Vom 28. bis 30. Januar lud Günter Grass auch in diesem Jahr wieder ausgewählte Autoren zum Lübecker Literaturtreffen ein, um über dies und das zu debattieren. Mit einer Neuauflage der berühmt berüchtigten Gruppe 47 hat das Lübecker Literaturtreffen nichts zu tun. Aber wofür stehen die Autoren?

Von Sabrina Wagner

Zum sechsten Mal hat Günter Grass in diesem Jahr zum Lübecker Literaturtreffen geladen. Neun Autoren sind angereist, so viele wie noch nie; Altbekannte und weniger Bekannte, manche zum ersten, einige bereits zum sechsten Mal: Sherko Fatah, Olga Flor, Eleonora Hummel, Eva Menasse, Norbert Niemann, Knud Romer, Fridolin Schley, Jens Sparschuh und Tilman Spengler.

Als Günter Grass 2005 das Lübecker Literaturtreffen ins Leben rief, war für viele Beobachter der Bogen zur Gruppe 47 leicht gespannt. Gerade war Grass wieder lautstark für den Wahlkampf der SPD eingetreten und hatte in diesem Jahr auch unter den jüngeren Schriftstellerkollegen einige Unterstützer gefunden. Dass sich die Gründungsmitglieder des Literaturtreffens im Dezember zu einem großen Teil aus diesen Mitstreitern rekrutierten, ließ Mutmaßungen über einen bedeutenden Plan, den Grass mit der Gründung verfolgte, laut werden. Schnell wurde der etwas sperrige Name durch griffigere wie »Lübeck 05« oder auch »Gruppe 05« ersetzt. Man hörte etwas rumoren in der Literaturlandschaft, das dem häufig vorgebrachten Vorwurf der Bedeutungs- und Belanglosigkeit der Gegenwartsliteratur entgegentreten könnte.

Doch von Beginn an betonte der Initiator, das Treffen solle keine Neuauflage der Gruppe 47 sein. Vielmehr ginge es darum, der gegenwärtigen »Verstreuung der Autoren« (FAZ 2005) entgegen zu wirken. Ein kollegialer Austausch in Form eines Werkstattgesprächs solle es sein. Man treffe sich, um unter Ausschluss der Öffentlichkeit, d. h. insbesondere ohne die verhassten »Berufskritiker«, die dagegen zu den Treffen der Gruppe 47 zugelassen waren, über die aktuellen Arbeiten zu sprechen. Eine weitere Unterscheidung sei, so Grass in einem Interview in der ZEIT 2005, dass, anders als es das Gebot Hans Werner Richters für die Treffen der Gruppe 47 ausschloss, in den Lübecker Gesprächen auch von Politik die Rede sein könne und dürfe. Es gehe ihm darum, das »Bedürfnis nach politischer Einmischung« in den ihm nachfolgenden Schriftstellergenerationen wach zu halten.
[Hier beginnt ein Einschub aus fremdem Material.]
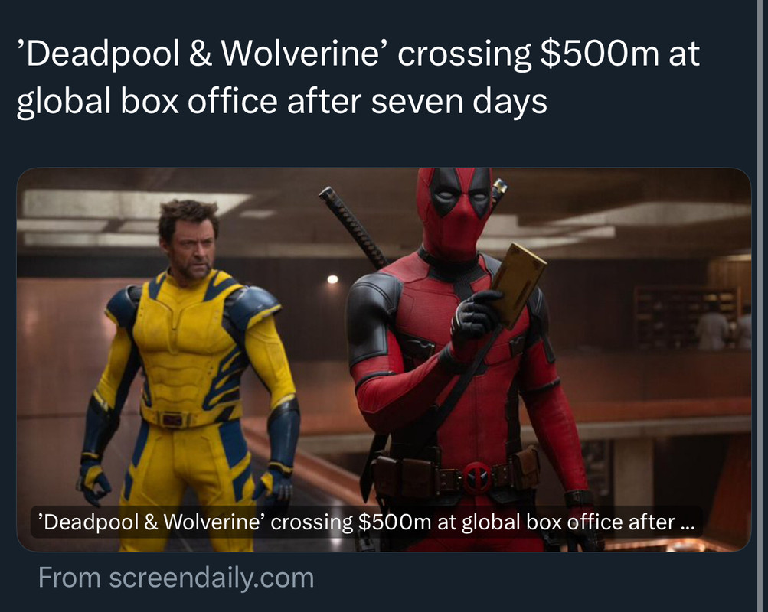
Task: Open the 'Deadpool & Wolverine' headline post text
Action: [x=358, y=77]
Vom 28. bis 30. Januar trafen sich die zehn Autoren also auch in diesem Jahr im Lübecker Günter-Grass-Haus, um über dies und das zu debattieren. Wie in den letzten Jahren war am ersten Abend die Öffentlichkeit eingeladen, der Lesung teils veröffentlichter, teils unveröffentlichter Texte der Autoren zu lauschen und vielleicht ein wenig Geheimes über das vorausgegangene Arbeitstreffen zu erfahren.
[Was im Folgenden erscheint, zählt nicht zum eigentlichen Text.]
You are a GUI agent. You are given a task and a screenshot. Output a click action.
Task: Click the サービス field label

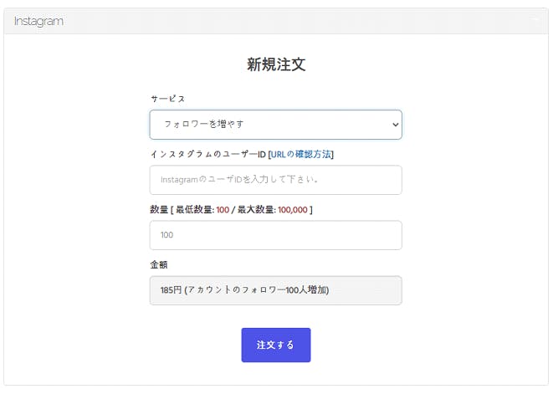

Zahlreich sind sie gekommen – die Lübecker Bildungsbürger im besten Ruhestandsalter mit dem guten Willen zu maßvoller kultureller Erbauung an diesem Freitagabend. Unter den rund 100 Gästen ließen sich nur wenige jüngere, geschweige denn Vertreter der studentischen Generation ausmachen. So bot die Kulisse – die wunderschöne Diele des Kunstmuseums Behnhaus, einem der repräsentativsten klassizistischen Bürgerhäuser in der Lübecker Königsstraße – das Übrige an besten Voraussetzungen für einen gebildeten Wohlfühlabend.

Der Lesungen erster Teil

Kurz nach 20 Uhr betreten die ersten fünf Autoren das Podium und gruppieren sich um Jörg-Dieter Kogel, Programmleitung Nordwestradio (Radio Bremen und NDR), der den Abend moderieren wird.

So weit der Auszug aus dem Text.